All it takes is a bunch of bad habits chained together and then kickstarted. It’s kind of like the Chernobyl disaster – it was designed terribly and then everything went wrong. To stop being depressed, I needed to find those habits, fix those habits, and reverse whatever weird chemical brouhaha was happening inside me. So here’s the process, or at least my process:

1. Realise you’re depressed. This may be harder than it looks. I recommend knowing as much about being depressed as possible beforehand, so you can tentatively self-diagnose (THIS IS NOT THE ONLY STEP). Alternatively, have a trusted person let you know, and then since you trust them, believe them.

2. Go and get therapy. If you knew all your bad habits and how to fix them, you probably wouldn’t be in this situation, so go find a professional to help. This is one of those ‘if you have time/money’ steps, unfortunately, but if you have some spare, now is an excellent time to use them. You may need to go through many professionals for help – the second psychologist I spoke to was excellent for me. This is despite, or possibly because, their process involved weird pseudoscientific spiritual mysticism stuff. I am very much not into that, but quite frankly, my rational side was not helping, and I could use some different metaphors. It also helped that my psych was extremely perceptive and picked up on multiple bad habits of mine within 10 minutes of me being there.
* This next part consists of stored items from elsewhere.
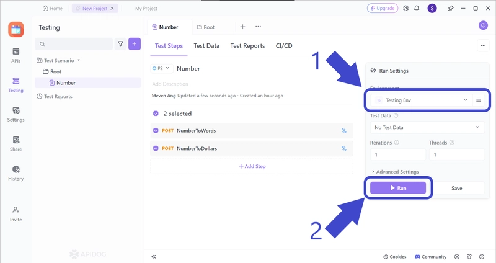Open environment hamburger menu icon

(479, 100)
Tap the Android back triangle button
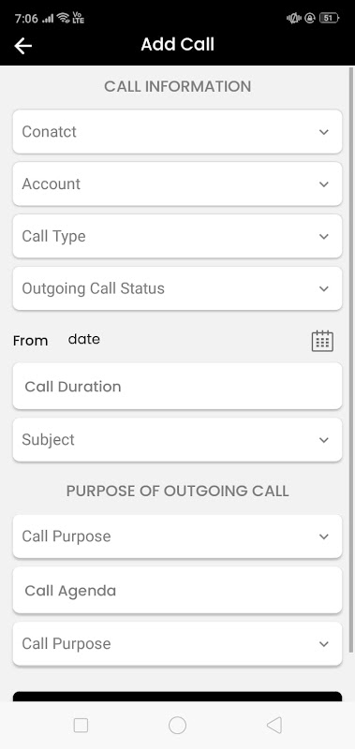This screenshot has width=355, height=749. (x=274, y=725)
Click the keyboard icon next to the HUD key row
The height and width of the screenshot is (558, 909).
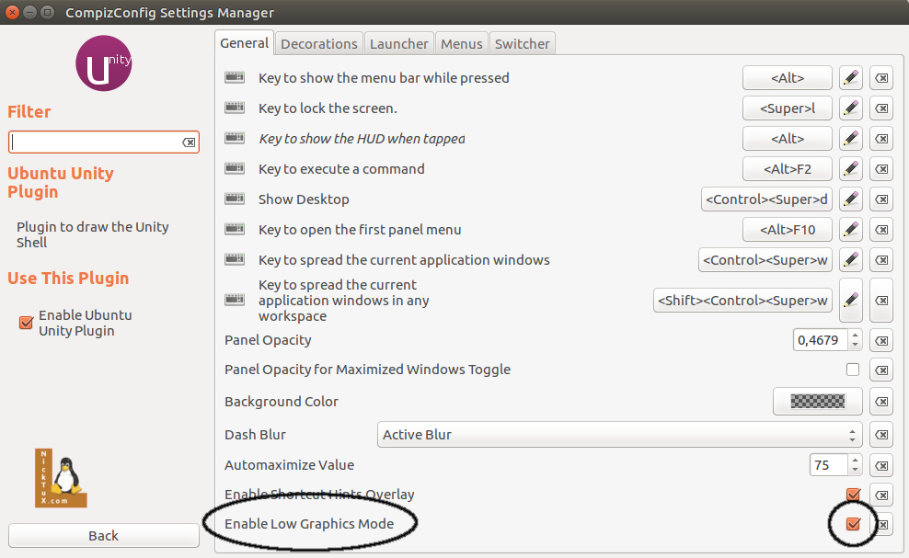point(234,138)
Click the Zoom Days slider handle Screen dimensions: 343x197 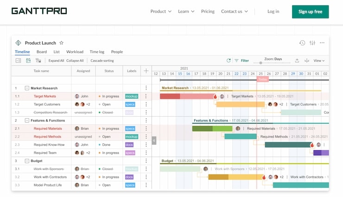click(x=261, y=62)
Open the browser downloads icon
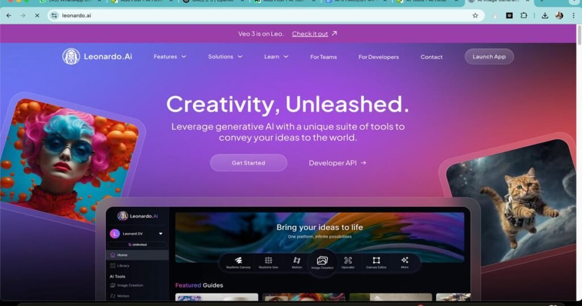Viewport: 582px width, 306px height. coord(544,15)
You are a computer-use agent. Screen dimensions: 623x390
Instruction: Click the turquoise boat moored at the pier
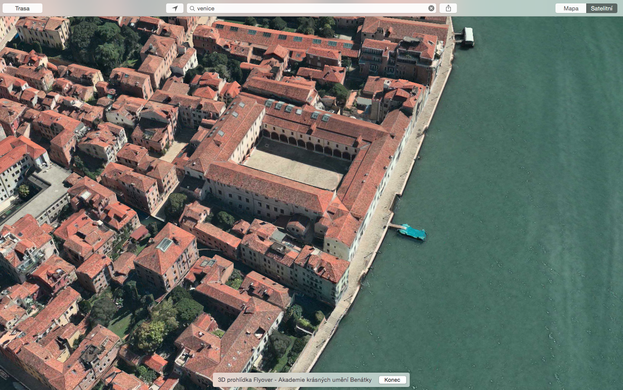[x=412, y=232]
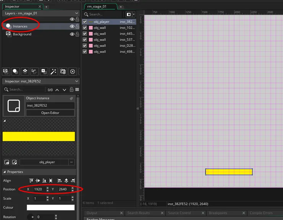The height and width of the screenshot is (220, 283).
Task: Click the create asset layer icon
Action: point(44,71)
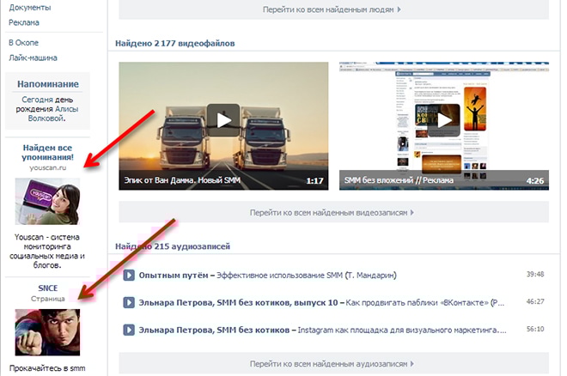Open Реклама in the left menu
Screen dimensions: 567x376
click(x=23, y=21)
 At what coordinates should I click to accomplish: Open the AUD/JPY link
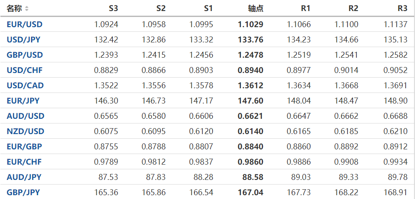coord(24,177)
What I’m saying is, go in with an open mind.

3. If this does not work, and it may not be sufficient, and you end up crying at 1am on a Sunday night/Monday morning to a friend, maybe it’s worth going to a doctor and going “I can’t make any more happy chemicals at home, is storebought fine?”

4. Keep doing 2 and 3, and slowly, eventually, your depression starts to fade away as you’ve successfully built yourself a ladder to climb out of the pit you’ve found yourself in. Also notice that you can’t use depression to get yourself out of depression – you can’t dig up, stupid. In order for things to change, things have to change.

This is my personal experience, n of 1 here. But if you’re reading this, I want to tell you how my depression ended too. And I was very lucky, I had a very ‘basic bitch’ depression – went to therapy, took the right pills, turned that frown upside-down. But that’s the depression you want (presuming you want depression), you don’t want a doctor to go, “huh, I have no idea what’s going on with you”. Some people have treatment-resistant depression, which are three (two-and-a-half?) horrifying words. I think if you’re depressed, it’s very easy to assume the worst. But if you’re reading this while depressed, you may have the basic bitch variety – and either way, get help. Your brain is fighting you – you need to fight back, and you will want backup.

Final thoughts?

Depression: really bad. Also: solvable. I’m coming off my anti-depressants after a year and change, close to eighteen months. Some people stay on them forever. Others don’t. I don’t know what side I’ll eventually end up on. What I do know is that I am no longer depressed. I have a partner, a cat, and a future. If you’re depressed and reading this: there’s a way out.